Seguro recusa pagar casa ardida

Seguradora alega que não sabia qual era o tipo de construção.
Isabel Jordão 2 de Janeiro de 2018 às 08:37
Casa de Vergílio Caio
Casa de Vergílio Caio
Casa de Vergílio Caio
Casa de Vergílio Caio
Casa de Vergílio Caio
Casa de Vergílio Caio
A casa de um vendedor ambulante, em Alhais, no concelho de Pombal, foi destruída por um incêndio, dia 15 de outubro, mas a seguradora recusa assumir o sinistro, alegando que o proprietário não prestou toda a informação necessária à avaliação do risco.

Vergílio Caio, 67 anos, vivia há três anos num pré-fabricado de 12x4 metros, que trouxe de Inglaterra e instalou num terreno seu, entre eucaliptos e pinheiros. "Era uma casa bem mobilada, que tinha tudo do bom e do melhor", explicou o ex-emigrante ao CM, adiantando que a casa tinha três quartos, duas casas de banho, sala e cozinha.

Em fevereiro, subscreveu um seguro multirriscos habitação anual e pagou quase 80 euros, para ter a casa e o recheio protegidos em 40 mil euros. Quando o fogo chegou, acionou o seguro, a seguradora enviou um perito e ficou à espera da indemnização.

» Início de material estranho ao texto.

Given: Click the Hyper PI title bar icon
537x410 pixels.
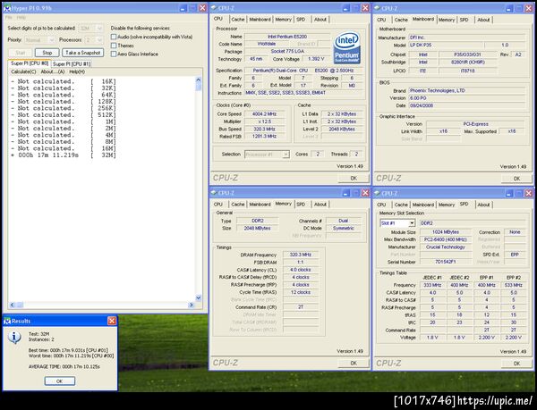Looking at the screenshot, I should pyautogui.click(x=7, y=6).
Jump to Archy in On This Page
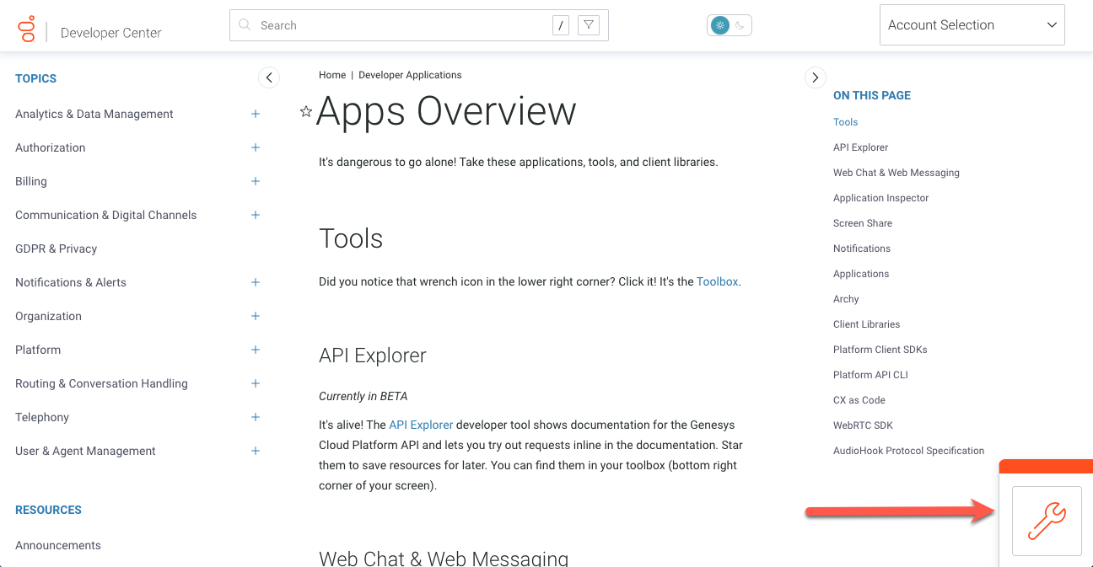 [845, 298]
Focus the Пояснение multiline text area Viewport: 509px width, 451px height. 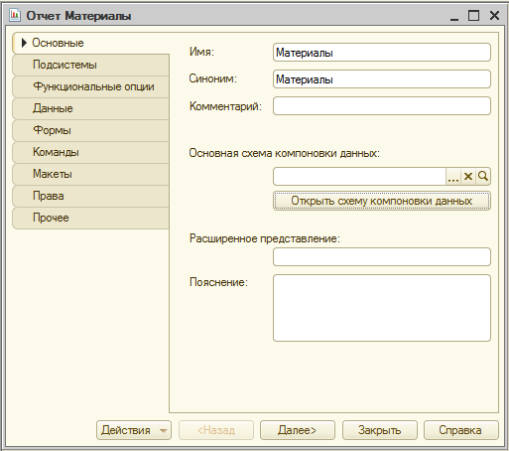pyautogui.click(x=382, y=308)
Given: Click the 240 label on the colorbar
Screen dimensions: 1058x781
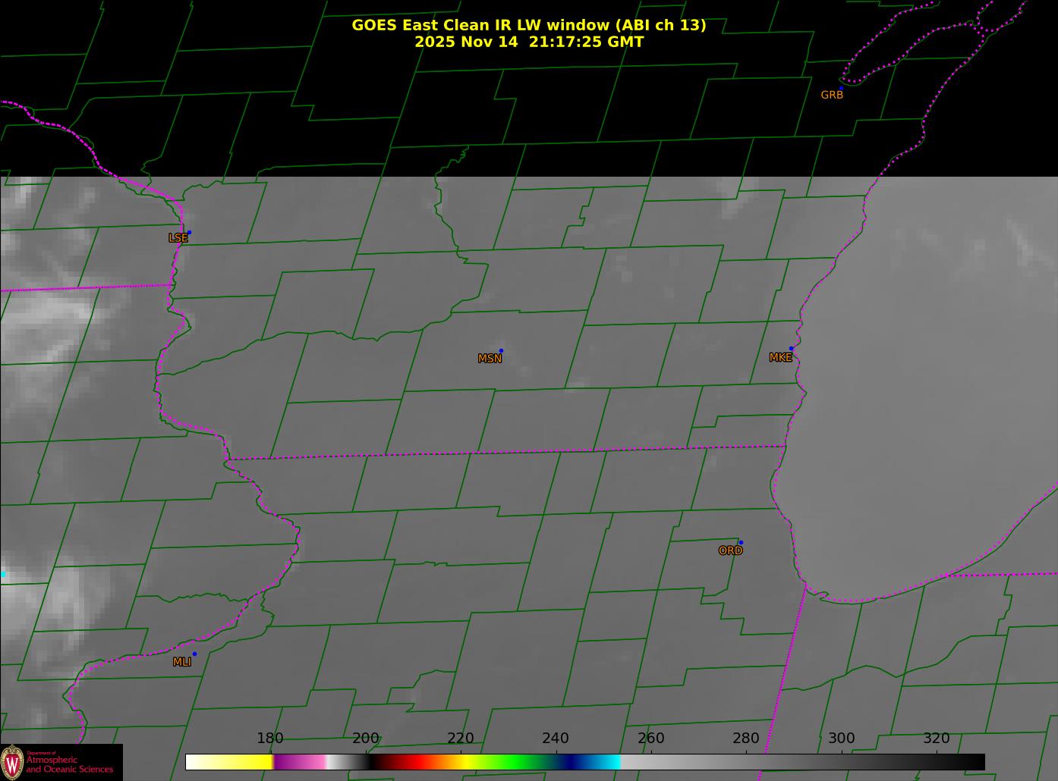Looking at the screenshot, I should [x=555, y=739].
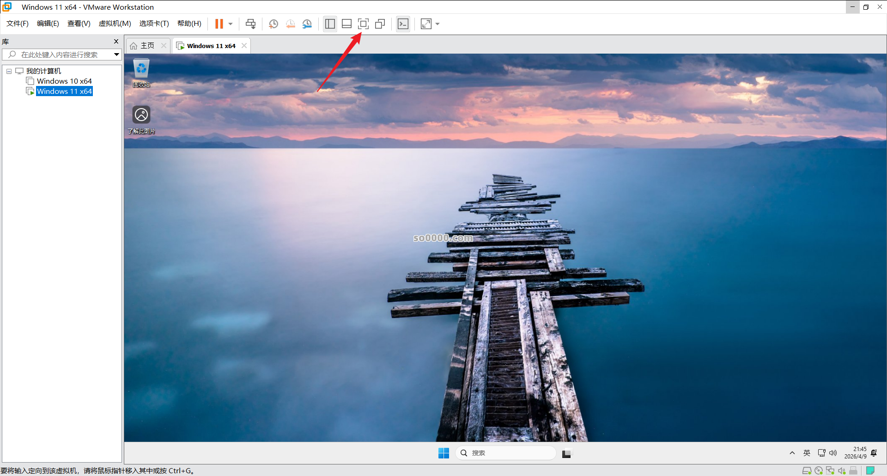Toggle the thumbnail bar view button
The width and height of the screenshot is (887, 476).
(x=346, y=24)
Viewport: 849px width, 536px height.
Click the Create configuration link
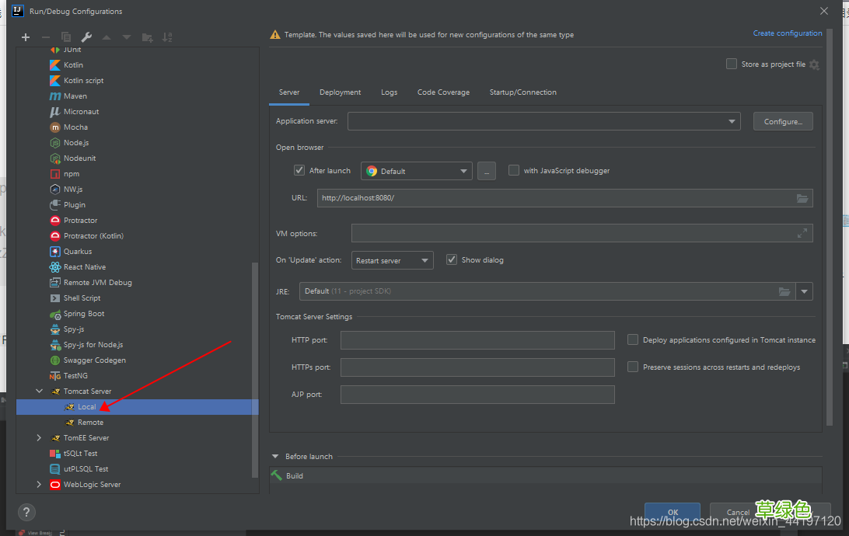(787, 33)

"Primeiro disseram que o processo estava em análise e pediram o número da conta bancária para fazerem o pagamento, depois voltaram atrás e disseram que iam cancelar a apólice e devolver o dinheiro que paguei pela apólice", contou Vergílio Caio, garantindo que vai recorrer da decisão.

"Não posso aceitar, se tenho o seguro em ordem a Liberty tem de assumir as suas responsabilidades", afirmou.

Contactada pelo CM, fonte oficial da Liberty Seguros esclarece que Vergílio Caio "não comunicou toda a informação necessária" à avaliação do "risco a segurar" e "caso tivesse sido comunicado o tipo de construção, o seguro não teria sido aceite".